- **Given request**
Pull out every line of text from the rows below and reproduce each one word for word. Omit the pictures.

- **Data**
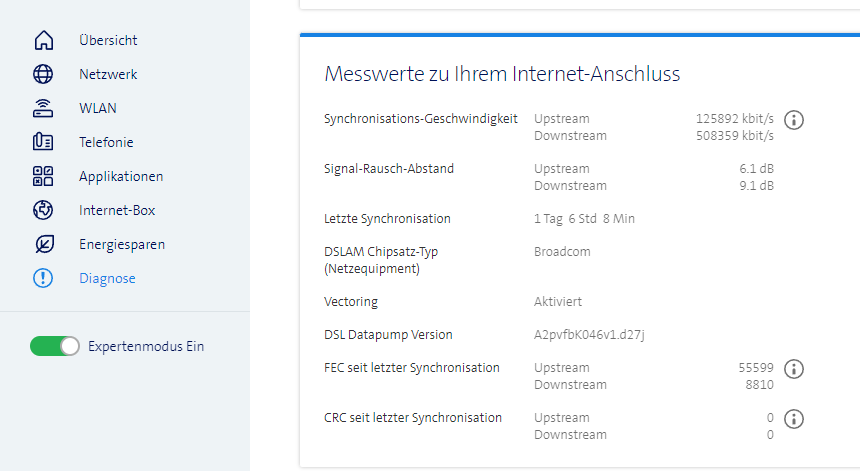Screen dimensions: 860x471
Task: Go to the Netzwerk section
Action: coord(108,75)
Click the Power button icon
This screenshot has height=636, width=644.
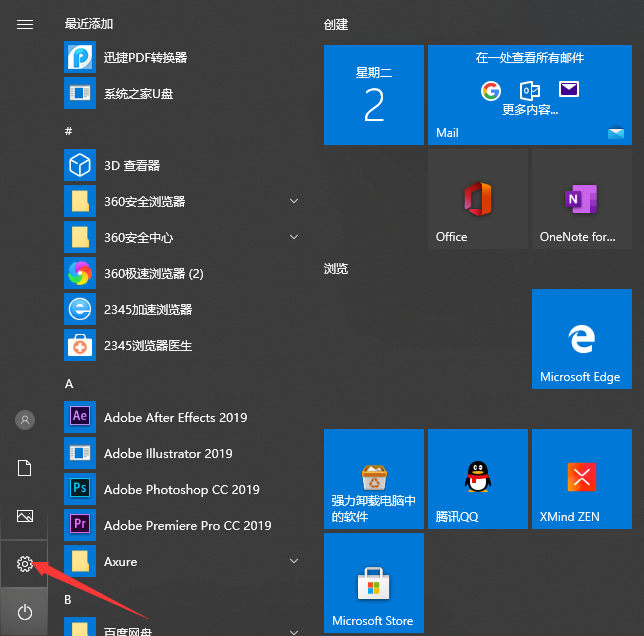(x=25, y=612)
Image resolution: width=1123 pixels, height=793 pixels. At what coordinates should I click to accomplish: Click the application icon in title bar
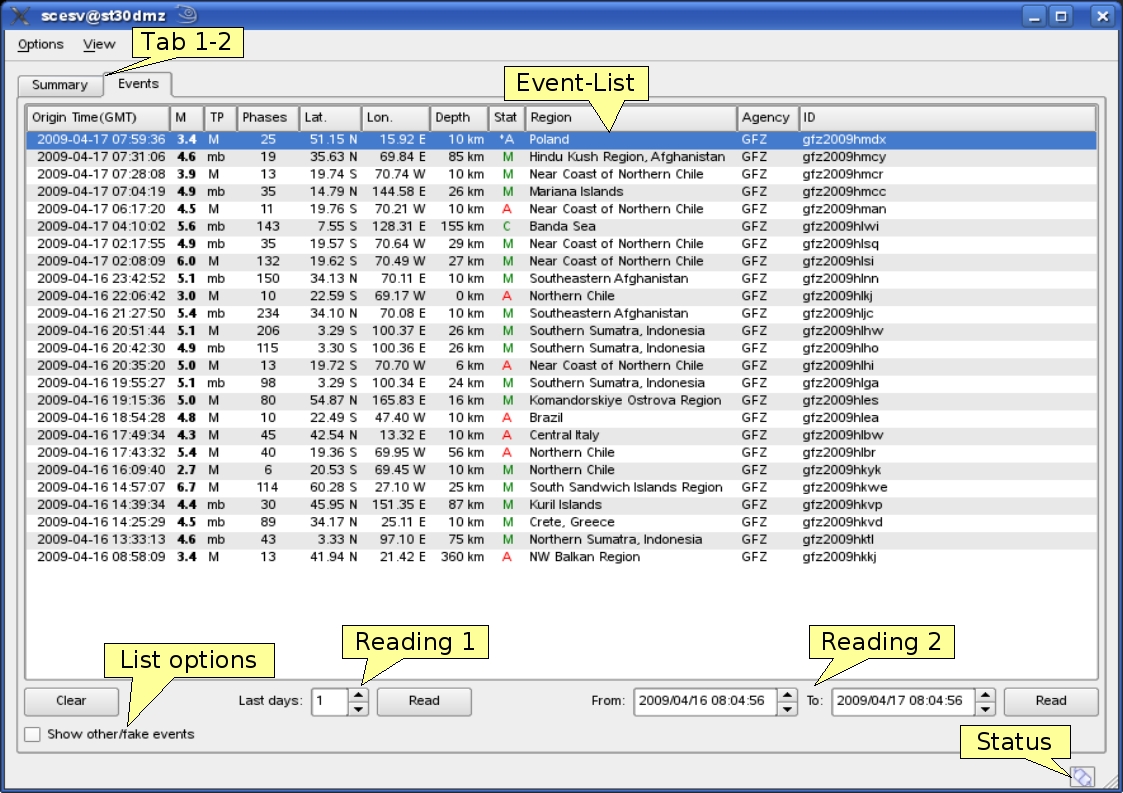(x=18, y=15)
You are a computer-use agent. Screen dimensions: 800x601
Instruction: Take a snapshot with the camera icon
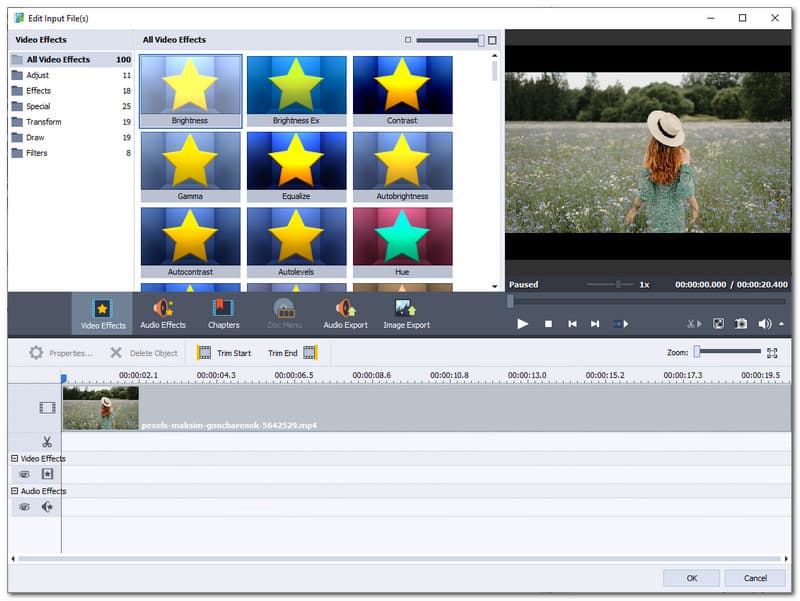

- **Solved problem**
Screen dimensions: 860x471
Task: Go to the Netzwerk section
Action: coord(108,75)
Click the Power button icon
This screenshot has height=636, width=644.
(x=25, y=612)
Image resolution: width=1123 pixels, height=793 pixels. At what coordinates should I click to accomplish: Click the application icon in title bar
(x=18, y=15)
You are a computer-use agent. Screen dimensions: 800x601
Instruction: Take a snapshot with the camera icon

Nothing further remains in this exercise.